**Problem**: Total the lines of the listing below that hold the word "section". Output nothing except that number.

:: Data provided ::

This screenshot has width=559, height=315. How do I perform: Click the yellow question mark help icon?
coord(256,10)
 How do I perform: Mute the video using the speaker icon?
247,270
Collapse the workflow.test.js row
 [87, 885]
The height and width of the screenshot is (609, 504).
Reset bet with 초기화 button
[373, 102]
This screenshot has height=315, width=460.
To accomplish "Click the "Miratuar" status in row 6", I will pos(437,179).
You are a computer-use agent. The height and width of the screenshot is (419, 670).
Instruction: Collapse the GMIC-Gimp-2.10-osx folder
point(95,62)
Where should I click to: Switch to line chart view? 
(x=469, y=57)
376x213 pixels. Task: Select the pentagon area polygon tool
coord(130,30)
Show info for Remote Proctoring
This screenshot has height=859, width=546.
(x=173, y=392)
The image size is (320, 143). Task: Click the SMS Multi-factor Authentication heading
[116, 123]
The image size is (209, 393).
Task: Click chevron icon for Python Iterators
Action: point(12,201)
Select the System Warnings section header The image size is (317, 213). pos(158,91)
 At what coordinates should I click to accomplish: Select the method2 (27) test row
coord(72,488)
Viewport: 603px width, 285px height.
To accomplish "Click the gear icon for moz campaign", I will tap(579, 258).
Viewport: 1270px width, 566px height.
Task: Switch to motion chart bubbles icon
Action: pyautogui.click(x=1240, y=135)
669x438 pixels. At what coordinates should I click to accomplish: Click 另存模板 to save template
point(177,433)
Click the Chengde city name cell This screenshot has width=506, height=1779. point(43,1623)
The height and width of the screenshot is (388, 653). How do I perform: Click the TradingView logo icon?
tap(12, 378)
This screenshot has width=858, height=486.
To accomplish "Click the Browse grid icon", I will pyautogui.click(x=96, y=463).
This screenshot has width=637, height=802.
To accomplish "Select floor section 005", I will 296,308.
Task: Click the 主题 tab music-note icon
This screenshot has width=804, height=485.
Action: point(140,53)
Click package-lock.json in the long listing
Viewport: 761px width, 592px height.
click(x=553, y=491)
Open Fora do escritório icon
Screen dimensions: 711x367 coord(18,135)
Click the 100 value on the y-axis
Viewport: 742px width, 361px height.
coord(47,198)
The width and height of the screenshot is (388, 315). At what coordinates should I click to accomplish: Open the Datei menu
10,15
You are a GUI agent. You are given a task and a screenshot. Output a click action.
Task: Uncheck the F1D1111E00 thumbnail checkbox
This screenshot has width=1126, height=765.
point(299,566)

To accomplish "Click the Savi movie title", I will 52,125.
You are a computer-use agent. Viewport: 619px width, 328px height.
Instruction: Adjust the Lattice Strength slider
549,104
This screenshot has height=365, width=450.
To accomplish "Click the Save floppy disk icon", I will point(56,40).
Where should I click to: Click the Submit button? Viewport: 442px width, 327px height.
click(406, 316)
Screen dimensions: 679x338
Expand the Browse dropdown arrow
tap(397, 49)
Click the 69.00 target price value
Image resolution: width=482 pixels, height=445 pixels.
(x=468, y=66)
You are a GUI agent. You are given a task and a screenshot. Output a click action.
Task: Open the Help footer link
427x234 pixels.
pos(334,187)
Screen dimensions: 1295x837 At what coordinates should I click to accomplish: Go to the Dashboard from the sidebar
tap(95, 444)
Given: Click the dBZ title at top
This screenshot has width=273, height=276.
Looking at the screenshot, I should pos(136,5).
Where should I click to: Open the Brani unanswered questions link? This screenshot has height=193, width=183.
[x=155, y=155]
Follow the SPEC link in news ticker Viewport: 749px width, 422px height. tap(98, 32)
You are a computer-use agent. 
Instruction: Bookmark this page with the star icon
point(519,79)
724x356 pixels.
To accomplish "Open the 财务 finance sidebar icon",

:::

**Answer space**: 2